## DESCRIPTION OF THE TASK
Copy out only the lines running from the one that contains "Given: Click the CONTINUE button" through the end of the listing. Pictures stay out.

## DATA EXCERPTS
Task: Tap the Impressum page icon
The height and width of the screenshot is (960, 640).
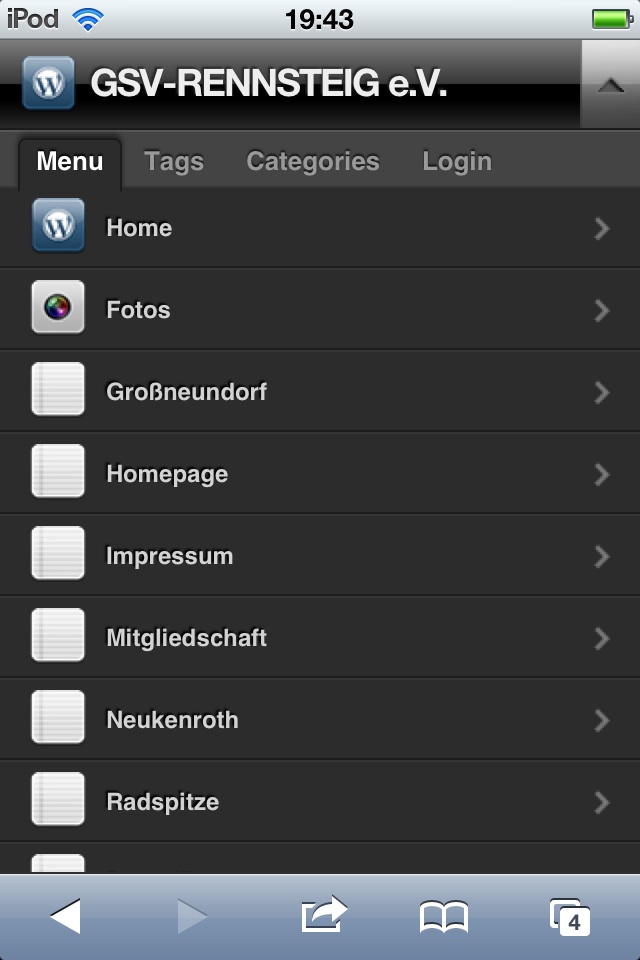Action: click(58, 553)
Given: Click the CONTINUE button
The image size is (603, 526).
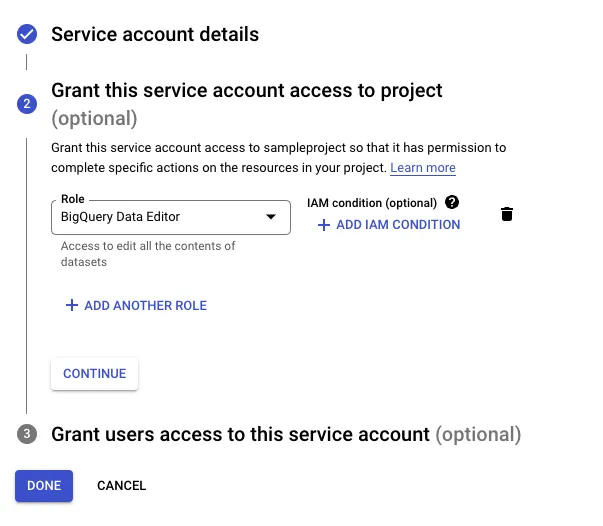Looking at the screenshot, I should (x=95, y=374).
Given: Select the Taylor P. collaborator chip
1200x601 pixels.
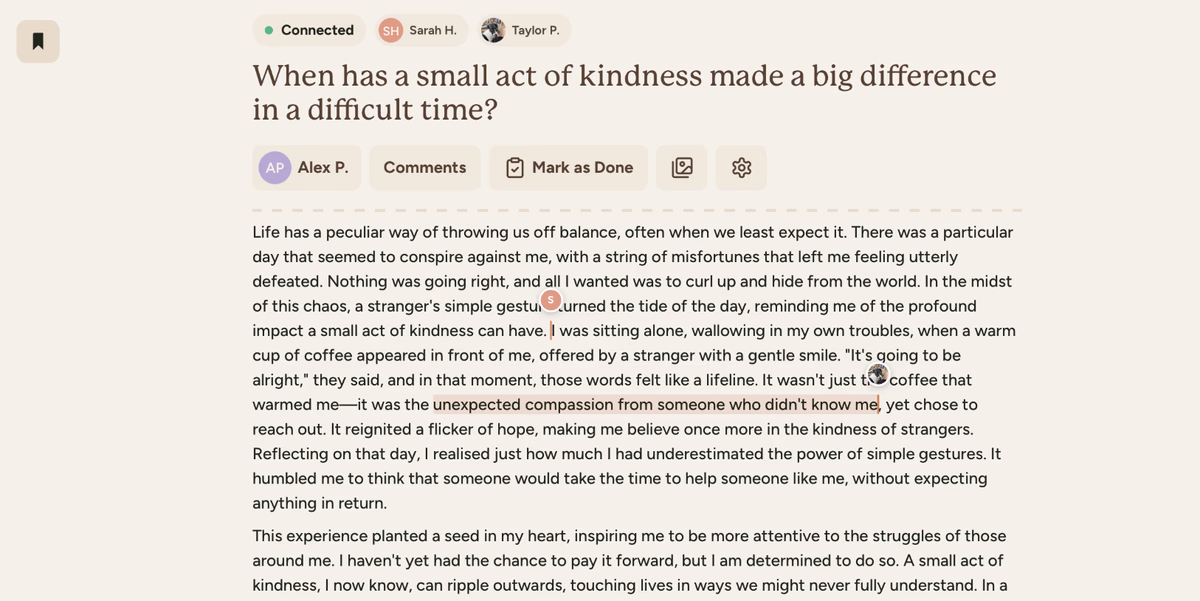Looking at the screenshot, I should pos(524,31).
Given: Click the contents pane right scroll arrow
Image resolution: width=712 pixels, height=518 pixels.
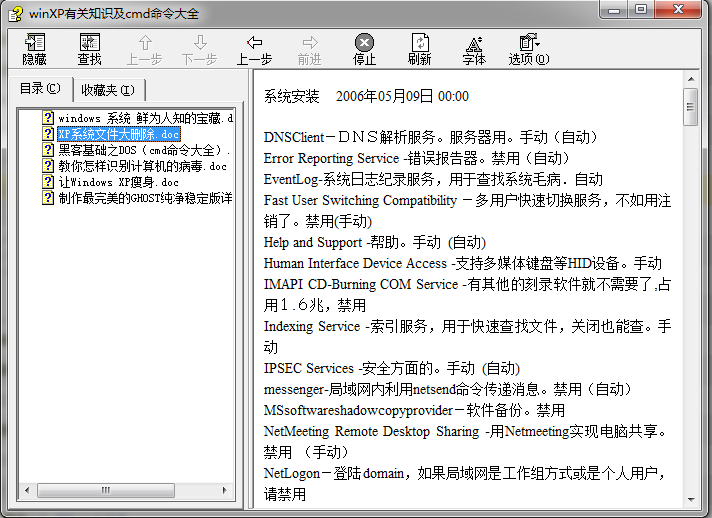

## YOUR RESPONSE
Given: Click the CONTINUE button
The image size is (603, 526).
Looking at the screenshot, I should (x=95, y=374).
Given: Select the Taylor P. collaborator chip
1200x601 pixels.
Looking at the screenshot, I should pos(524,31).
Given: Click the contents pane right scroll arrow
Image resolution: width=712 pixels, height=518 pixels.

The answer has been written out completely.